/tech-meetup-2014

Basis for the TechMeetup 2014 workshop on Go

Primary LanguageGo

Concurrency in Go - Workshop

This was used for a workshop on Go concurrency at TechMeetup 2014. I tagged the version we started with as original. The current master is the updated source including concurrent execution. Please refer to the doc directory for more information and the PDF presentation (the PDF only in Spanish, sorry).

Two different tools are included in this package: rsum and fdup. The former computes an SHA1 signature on files, pretty much like the standard sha1sum Linux tool does. However, rsum can digest directories as well, hence providing a fast check on whether arbitrarily deep subtrees contain exactly the same files with the same contents. (This is based on hashing data, so the standard "warning" applies: two identical streams will always hash to the same value, but the converse is strictly not true. But it's unlikely enough.) So here's an example:

gkristic@hubble:sample> rsum readme
7a92f5fcf49eae62dcf1ada9ec113899f747c431  readme
gkristic@hubble:sample> sha1sum readme
7a92f5fcf49eae62dcf1ada9ec113899f747c431  readme

With rsum you can sum any number of files at once, no matter whether they are regular files or directories (only readme is a regular file here):

gkristic@hubble:sample> rsum *
a5b6de83f4004bb942b565c37037dd9ba948da5e  deep
26c617bca42d1b305704812e0bf51107179f201a  hellos
7a92f5fcf49eae62dcf1ada9ec113899f747c431  readme
4c4f8674a44370580bc6d3c5bb38dfdafb9063e4  workshop
gkristic@hubble:sample> 
gkristic@hubble:sample> sha1sum *
sha1sum: deep: Is a directory
sha1sum: hellos: Is a directory
7a92f5fcf49eae62dcf1ada9ec113899f747c431  readme
sha1sum: workshop: Is a directory

If no arguments are provided, the tool will checksum the current directory:

gkristic@hubble:sample> rsum
5d6c0451f52671471644e1392e6933fe52a32fa8  .
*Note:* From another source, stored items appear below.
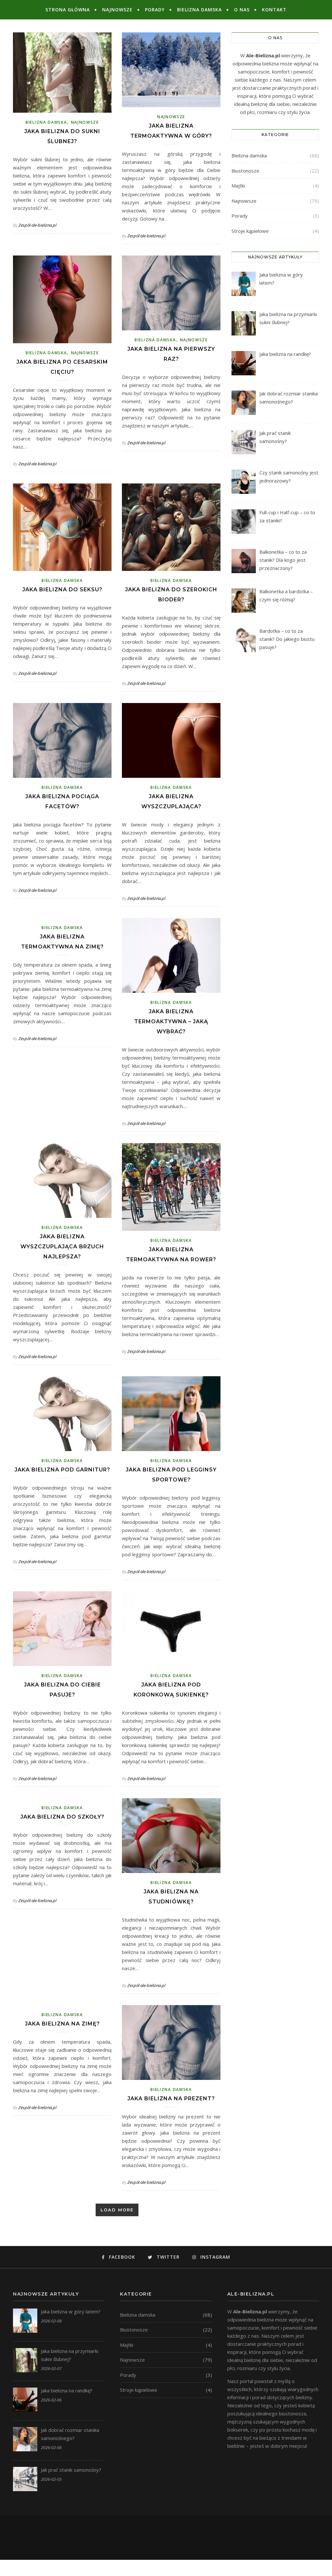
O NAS (242, 9)
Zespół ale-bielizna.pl (37, 225)
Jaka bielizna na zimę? (62, 2024)
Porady (155, 9)
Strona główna (67, 9)
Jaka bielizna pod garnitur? (62, 1470)
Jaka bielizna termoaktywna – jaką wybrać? (171, 1021)
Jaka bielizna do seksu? (62, 589)
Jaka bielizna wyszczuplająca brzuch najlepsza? (62, 1246)
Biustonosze (245, 170)
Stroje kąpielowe (250, 231)
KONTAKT (274, 9)
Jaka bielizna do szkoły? (62, 1817)
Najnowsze (117, 9)
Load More (117, 2209)
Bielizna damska (199, 9)
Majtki (238, 185)
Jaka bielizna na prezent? (171, 2098)
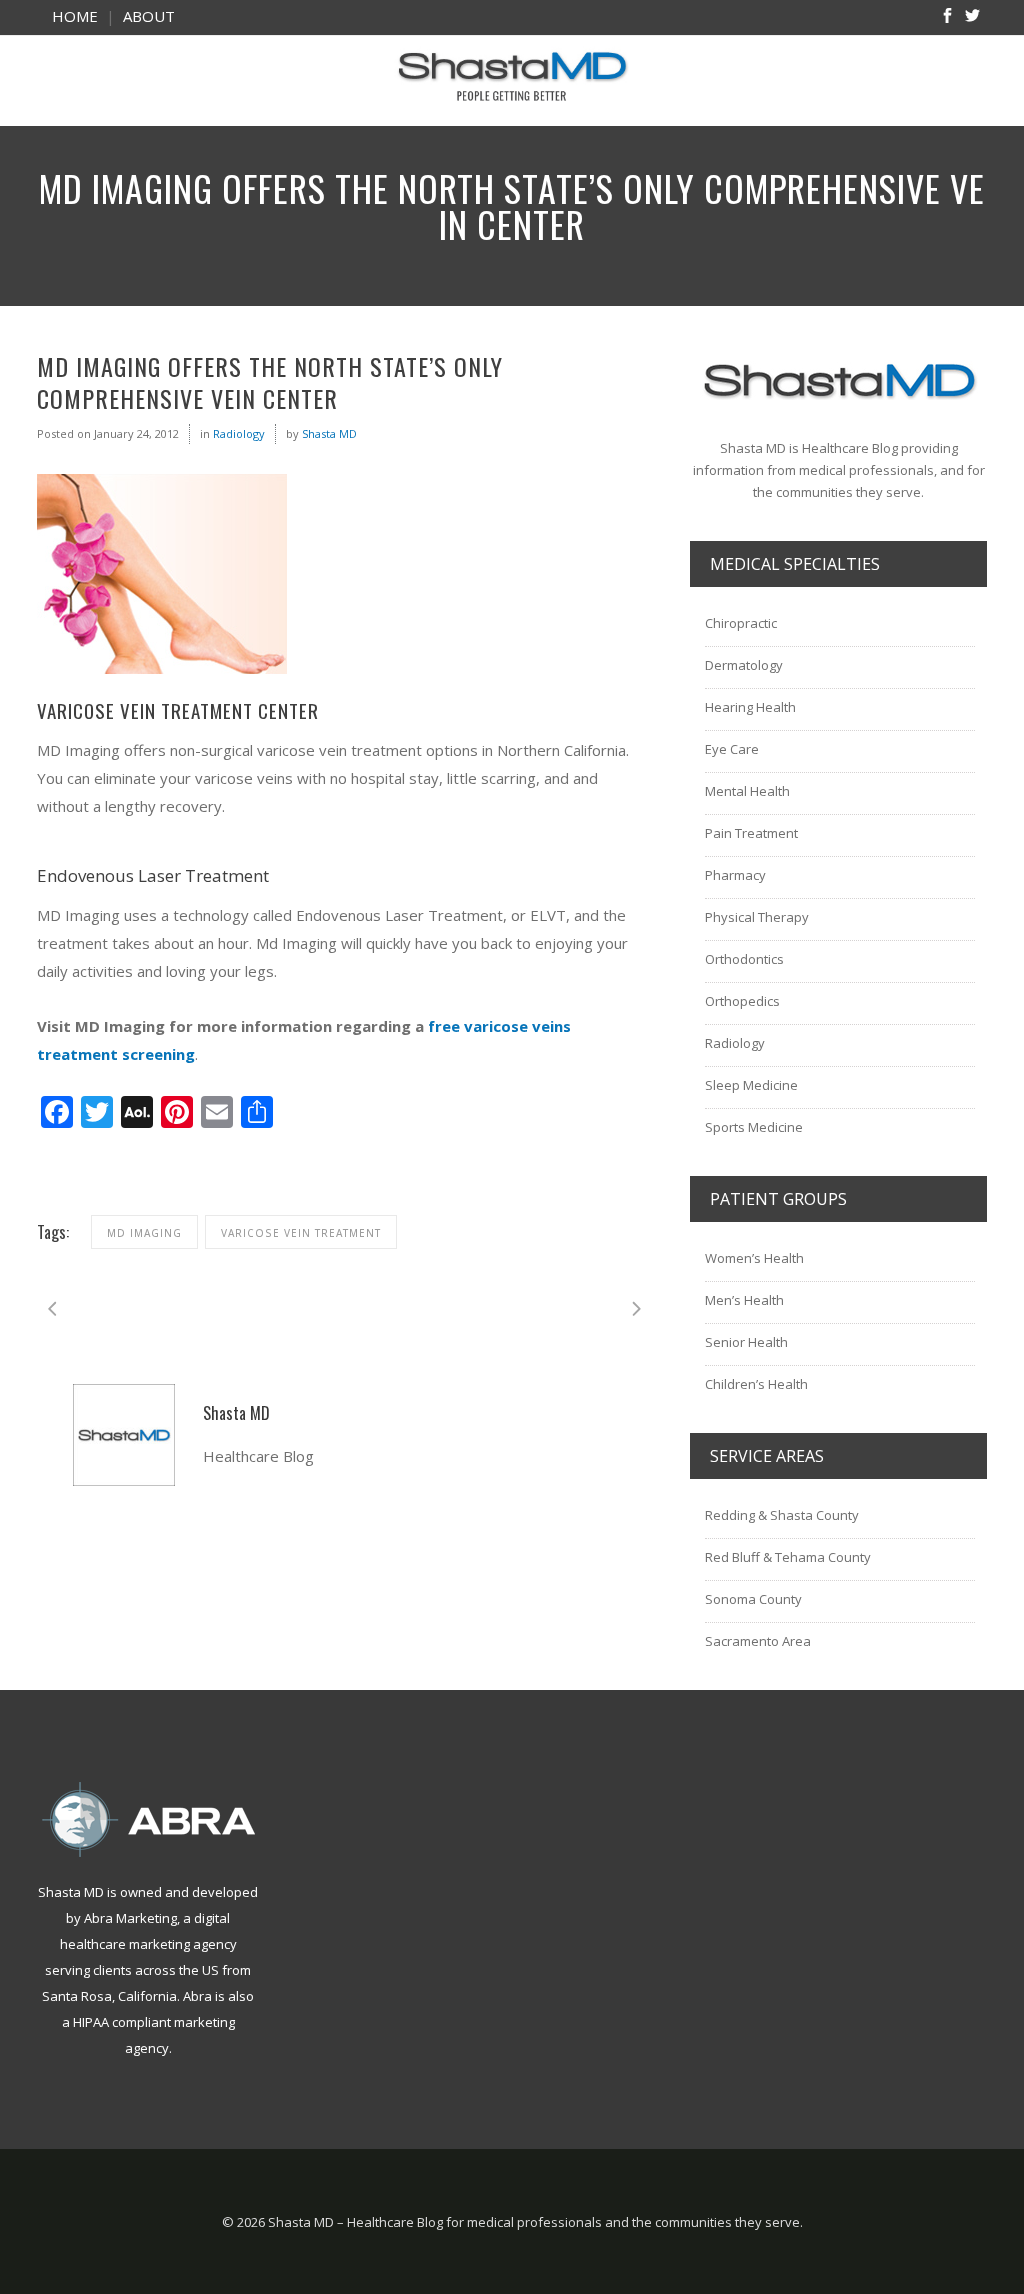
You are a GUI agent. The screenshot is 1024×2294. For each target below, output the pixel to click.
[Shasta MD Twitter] (972, 17)
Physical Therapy (757, 917)
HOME (75, 16)
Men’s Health (744, 1300)
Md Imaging (144, 1233)
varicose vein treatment (301, 1233)
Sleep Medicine (751, 1085)
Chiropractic (741, 623)
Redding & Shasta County (782, 1515)
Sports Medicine (754, 1127)
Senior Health (746, 1342)
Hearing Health (750, 707)
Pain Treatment (751, 833)
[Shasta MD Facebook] (947, 17)
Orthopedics (742, 1001)
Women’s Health (754, 1258)
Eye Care (732, 749)
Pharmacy (735, 875)
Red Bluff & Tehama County (788, 1557)
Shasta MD (329, 433)
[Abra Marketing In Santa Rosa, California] (148, 1819)
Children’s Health (756, 1384)
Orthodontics (744, 959)
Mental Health (747, 791)
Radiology (239, 433)
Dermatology (744, 665)
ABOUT (149, 16)
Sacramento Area (758, 1641)
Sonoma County (753, 1599)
The samples folder where these commands were run is included in this repository. You can run the commands yourself to check these results.

The second tool in this bundle is fdup, that helps you detect where you're spending your precious disk space in replicated contents. The tool will analyze a whole tree (defaulting to the one starting at the current directory) and report which files have exactly the same contents. It will also show you how much (total) space you're using among all copies, like so:

gkristic@hubble:sample> fdup
Replicated contents (totals 72B) at:
  deep/nested/subtree/greeting
  hellos/hello1
  hellos/hello2
Replicated contents (totals 70B) at:
  deep/nested/subtree/readme
  readme

The output is sorted with the biggest (total) sizes at the top, making it handy if you want to free up some space in your drive.